More precisely, our map should give us access to a vector of following words for lastWord. We then want to add word to the end of that vector.

3.1.15 adding a word pair

This is one way to do it.

readDocument4.listing

void readDocument (const char* docFileName,
                   vector<string>& startingWords,
                   map<string, vector<string> >& wordPairs)
{
  ifstream docIn (docFileName);
  char lastChar = '.';
  string lastWord;
  string word;

  while (docIn >> word)
    {
      if (lastChar == '.' || lastChar == '?' || lastChar == '!')
        startingWords.push_back(word);
      
      if (lastWord != "")
        {
          vector<string> wordFollowers = wordPairs[lastWord];
          wordFollowers.push_back(word);
          wordPairs[lastWord] = wordFollowers;
        }
      lastWord = word;
      lastChar = word[word.length()-1];
    }
}

We start by getting the current vector of followers out of the map. (If we have never seen lastWord before, then this will put an empty vector into the map and return a copy of that empty vector.)

Notice that what we are getting is a copy of the vector stores in the map.
We then add our new word onto then end of the vector.

Because this is a copy of the vector actually in the map, this push_back changes only our local copy, not the one that’s actually in the map.
Therefore we update the map by inserting the modified vector.

This code isn’t exactly thrilling. We are copying an entire vector of words out of the map, then copying an entire vector back into the map.

3.1.16 Using a reference variable to avoid copying

It is possible to do this without actually copying the vectors in and out of the map. The change required to accomplish this is subtle, but important.

readDocument5.listing

void readDocument (const char* docFileName,
                   vector<string>& startingWords,
                   map<string, vector<string> >& wordPairs)
{
  ifstream docIn (docFileName);
  char lastChar = '.';
  string lastWord;
  string word;

  while (docIn >> word)
    {
      if (lastChar == '.' || lastChar == '?' || lastChar == '!')
        startingWords.push_back(word);
      
      if (lastWord != "")
        {
          vector<string>& wordFollowers = wordPairs[lastWord];
          wordFollowers.push_back(word);
        }
      lastWord = word;
      lastChar = word[word.length()-1];
    }
}

By making wordFollowers not a vector but a reference to a vector, we actually extract from the map the “address of” its own copy of the vector. The push_back in the next line is therefore directly modifying the vector inside the map.

3.1.17 Summary

At this point, changes are pretty much finished. Put together our readDocument, generateEmulatedText and randomChoice functions, together with the main function we started with, slap a few #includes to cover the map and vector data structures we’ve employed, and we’re ready to go.

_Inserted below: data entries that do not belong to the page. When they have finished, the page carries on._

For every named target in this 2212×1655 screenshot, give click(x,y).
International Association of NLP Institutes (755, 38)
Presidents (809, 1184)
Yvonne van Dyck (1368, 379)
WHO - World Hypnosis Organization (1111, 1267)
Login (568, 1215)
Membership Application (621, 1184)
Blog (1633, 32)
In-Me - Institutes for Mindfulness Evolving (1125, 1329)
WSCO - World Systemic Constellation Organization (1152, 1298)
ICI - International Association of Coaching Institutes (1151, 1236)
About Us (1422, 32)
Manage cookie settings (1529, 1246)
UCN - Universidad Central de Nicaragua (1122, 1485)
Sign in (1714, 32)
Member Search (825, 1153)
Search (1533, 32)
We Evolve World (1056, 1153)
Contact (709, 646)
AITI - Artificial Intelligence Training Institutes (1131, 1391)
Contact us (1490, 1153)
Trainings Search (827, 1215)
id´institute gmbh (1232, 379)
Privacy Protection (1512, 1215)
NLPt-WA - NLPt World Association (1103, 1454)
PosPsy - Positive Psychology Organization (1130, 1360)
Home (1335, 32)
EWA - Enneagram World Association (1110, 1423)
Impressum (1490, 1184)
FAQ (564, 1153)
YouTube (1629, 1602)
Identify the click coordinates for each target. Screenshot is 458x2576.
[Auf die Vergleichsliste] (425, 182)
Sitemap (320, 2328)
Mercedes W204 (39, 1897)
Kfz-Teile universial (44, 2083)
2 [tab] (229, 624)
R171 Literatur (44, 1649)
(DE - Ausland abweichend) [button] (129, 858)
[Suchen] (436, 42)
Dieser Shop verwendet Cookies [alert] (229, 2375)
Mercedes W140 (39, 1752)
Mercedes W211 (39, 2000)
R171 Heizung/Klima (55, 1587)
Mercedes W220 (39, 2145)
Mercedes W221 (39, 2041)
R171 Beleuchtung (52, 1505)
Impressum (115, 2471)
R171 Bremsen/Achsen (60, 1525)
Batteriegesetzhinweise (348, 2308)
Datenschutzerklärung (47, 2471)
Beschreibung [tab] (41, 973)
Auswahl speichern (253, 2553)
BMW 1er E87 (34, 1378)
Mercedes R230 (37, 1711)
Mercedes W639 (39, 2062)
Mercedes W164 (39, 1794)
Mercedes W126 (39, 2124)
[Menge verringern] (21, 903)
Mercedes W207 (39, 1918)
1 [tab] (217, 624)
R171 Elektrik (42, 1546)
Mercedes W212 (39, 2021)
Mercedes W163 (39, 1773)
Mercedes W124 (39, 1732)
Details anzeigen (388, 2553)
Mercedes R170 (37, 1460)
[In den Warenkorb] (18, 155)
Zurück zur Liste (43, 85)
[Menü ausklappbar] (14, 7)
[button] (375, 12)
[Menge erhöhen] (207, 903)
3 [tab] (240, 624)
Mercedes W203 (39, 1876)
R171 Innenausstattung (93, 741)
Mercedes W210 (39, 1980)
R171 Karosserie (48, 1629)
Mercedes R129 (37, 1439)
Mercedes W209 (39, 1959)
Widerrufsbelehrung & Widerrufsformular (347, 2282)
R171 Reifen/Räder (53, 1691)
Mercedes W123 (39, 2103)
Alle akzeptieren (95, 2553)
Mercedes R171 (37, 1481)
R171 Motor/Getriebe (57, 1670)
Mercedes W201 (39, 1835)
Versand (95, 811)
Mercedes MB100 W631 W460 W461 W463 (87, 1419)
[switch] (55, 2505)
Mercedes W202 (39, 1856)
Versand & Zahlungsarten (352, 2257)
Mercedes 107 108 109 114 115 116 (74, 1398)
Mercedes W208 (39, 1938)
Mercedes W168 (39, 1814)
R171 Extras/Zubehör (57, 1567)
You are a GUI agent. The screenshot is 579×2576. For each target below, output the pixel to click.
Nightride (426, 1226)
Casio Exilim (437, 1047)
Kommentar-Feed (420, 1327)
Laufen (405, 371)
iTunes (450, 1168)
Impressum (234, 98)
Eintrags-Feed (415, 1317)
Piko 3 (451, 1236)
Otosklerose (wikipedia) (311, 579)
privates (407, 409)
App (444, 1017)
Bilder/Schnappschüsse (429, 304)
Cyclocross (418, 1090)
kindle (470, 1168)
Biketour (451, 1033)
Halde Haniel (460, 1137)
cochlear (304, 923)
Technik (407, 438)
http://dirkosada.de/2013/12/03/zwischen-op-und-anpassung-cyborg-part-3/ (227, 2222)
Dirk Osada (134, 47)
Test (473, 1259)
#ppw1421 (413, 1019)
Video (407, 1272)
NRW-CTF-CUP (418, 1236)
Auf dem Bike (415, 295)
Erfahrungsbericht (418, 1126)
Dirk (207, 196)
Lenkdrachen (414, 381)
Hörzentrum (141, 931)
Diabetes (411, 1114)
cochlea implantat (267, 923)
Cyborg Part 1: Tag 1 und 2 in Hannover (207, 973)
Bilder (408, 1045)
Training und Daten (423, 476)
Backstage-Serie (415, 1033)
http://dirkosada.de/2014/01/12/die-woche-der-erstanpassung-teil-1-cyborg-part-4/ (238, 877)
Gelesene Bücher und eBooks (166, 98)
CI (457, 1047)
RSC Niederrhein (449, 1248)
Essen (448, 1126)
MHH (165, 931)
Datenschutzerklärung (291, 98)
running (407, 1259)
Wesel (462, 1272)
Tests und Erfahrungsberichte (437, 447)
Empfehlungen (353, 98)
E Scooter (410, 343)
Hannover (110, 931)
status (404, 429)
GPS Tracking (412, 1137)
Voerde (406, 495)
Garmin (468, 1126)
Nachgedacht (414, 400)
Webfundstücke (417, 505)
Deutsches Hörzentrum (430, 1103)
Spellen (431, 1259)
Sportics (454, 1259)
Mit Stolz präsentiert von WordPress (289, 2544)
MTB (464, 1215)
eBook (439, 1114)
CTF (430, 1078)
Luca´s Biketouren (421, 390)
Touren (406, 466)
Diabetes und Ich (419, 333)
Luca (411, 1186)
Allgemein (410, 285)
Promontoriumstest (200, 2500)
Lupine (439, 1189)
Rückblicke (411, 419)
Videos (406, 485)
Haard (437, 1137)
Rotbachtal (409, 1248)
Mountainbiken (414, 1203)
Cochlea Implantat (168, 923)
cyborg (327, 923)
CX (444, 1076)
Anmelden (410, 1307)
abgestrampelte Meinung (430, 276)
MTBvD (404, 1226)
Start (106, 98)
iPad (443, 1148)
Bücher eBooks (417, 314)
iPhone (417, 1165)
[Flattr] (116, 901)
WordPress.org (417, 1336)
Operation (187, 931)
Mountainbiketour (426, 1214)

3.2 Once More, with MultiMaps

The use of a map< ... , vector< ... > > structure may strike you as being a bit convoluted. After all, aren’t multimaps expressly designed for situations where a given key value might map onto multiple associated data values?

That’s certainly true. In fact, to my mind, a multimap<T,U> is pretty much equivalent to map<T, list<U> > or map<T, vector<U> >. Whether you prefer a multimap or a map that returns a container is a judgment call, depending on what you’re comfortable with and kind of manipulation you might need to make on the whole collection of values mapped by a given key.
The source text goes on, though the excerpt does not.